Tuesday, October 5, 2021

Chronic


 I have openly spoken in the past about my struggles with my mental health conditions, namely Bipolar Type II as well as CPTSD, not to mention having Celiac Disease which affecting physical, mental, and emotional.  However, recently, for reasons unknown to me, I have begun to experience frequent physical chronic issues, such as fatigue and flu-like symptoms.  Due to these physical issues, cause yet unknown, I have often found myself within the last year, if not longer, days on end, struggling to motivate and needing far more rest, weakening my productivity and ability to work for financial increase.

However, due to this unknown physical strain, lessons have been learned upon my mental and emotional that have strengthened a sense of peace and resolve within.  If the pandemic life taught me anything, it is such that time is what we decree it to be, there is no need to rush through life, always striving to succeed, never fully reaching satisfaction.  During the time of quarantine, both personal and corporate, I have realized the value in trusting in the flow of my inner guidance to help reach my chosen intentions and in such have achieved a sense of peace in prosperity, success being now something vastly different than what it was some two years ago, if not ten or even twenty.  

Thus, due to the issues of chronic illness of any variety, I have found the value in learning and listening to my body and soul's needs for self-care and rest and in that I find the strength to accomplish what is needed for that day, resting in the truth that all else will be achieved in its time. My purpose is to focus in on this present moment and rest in the fullness of that alone.

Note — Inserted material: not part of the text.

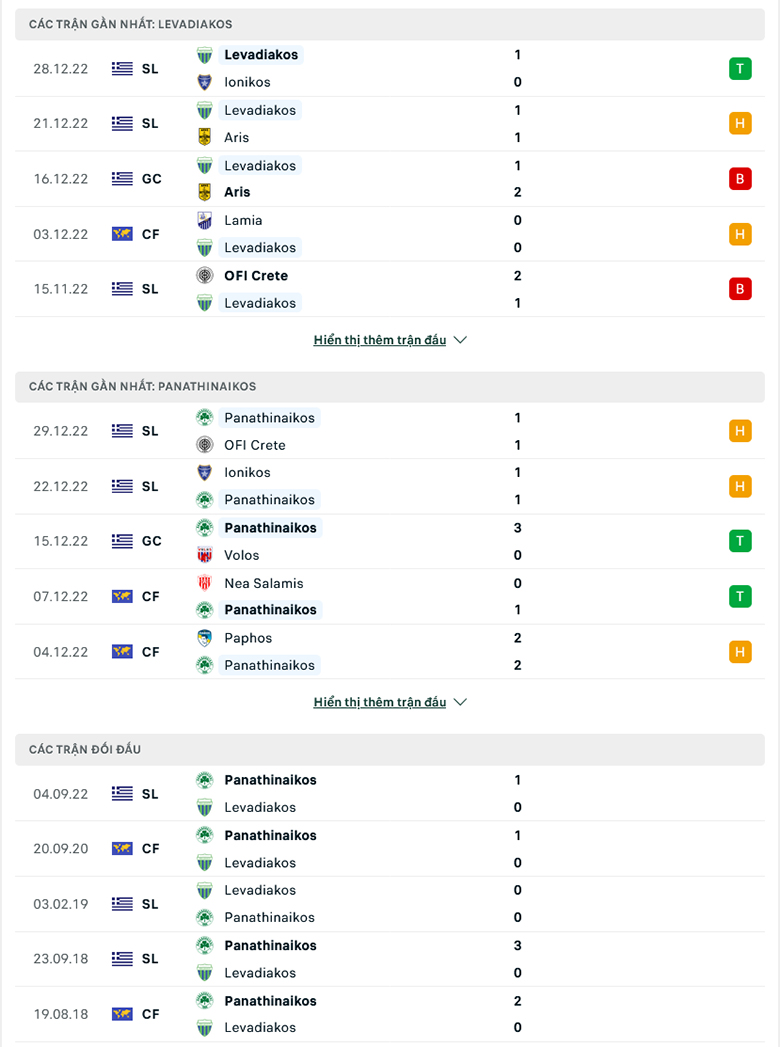
Task: Collapse the CÁC TRẬN ĐỐI ĐẦU section header
Action: tap(390, 749)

Moreover, I have discovered the beauty in the cleansing power of physical illness in such that it mirrors that of the spiritual dynamic.  In these last several years, I have witnessed a purge, or rather a cleansing, of a variety of relationship and connection that I once held dear yet proved to be toxic, that which the relation has exceeded its purpose and is necessary to drift away, the lessons learned from the time spent together.  Just as I witnessed both the positive and the pain from this removal, so to the feeling of a fever ravaging the body as it burns away the physical mirrors the cleansing of the soul.

In my deconstructive journey out of fundamentalism, I have come to the conclusion that, in a very real sense, all paths lead to God, something which my former fundie teachers would look at with dismay.  But, upon my journey from the trappings of fundie Christianity, I spent time looking into a variety of other spiritual practices and world religion, and what I discovered was that similar wordings, rhetoric, teachings, and methods were used across all variety of belief, whether pagan or organized.  Thus, my conclusion was such that the true purpose of living is seeking something beyond ourselves and such there is truth to the belief of the spiritual.  Thus, I see this time of chronic suffering, whether it be the physical fever or the pang of anxiety, as a means of cleansing, refinement, and clarity within.

In that, basing my intentions of purpose secured around my wellness journey, all is reached in the time it is meant to be.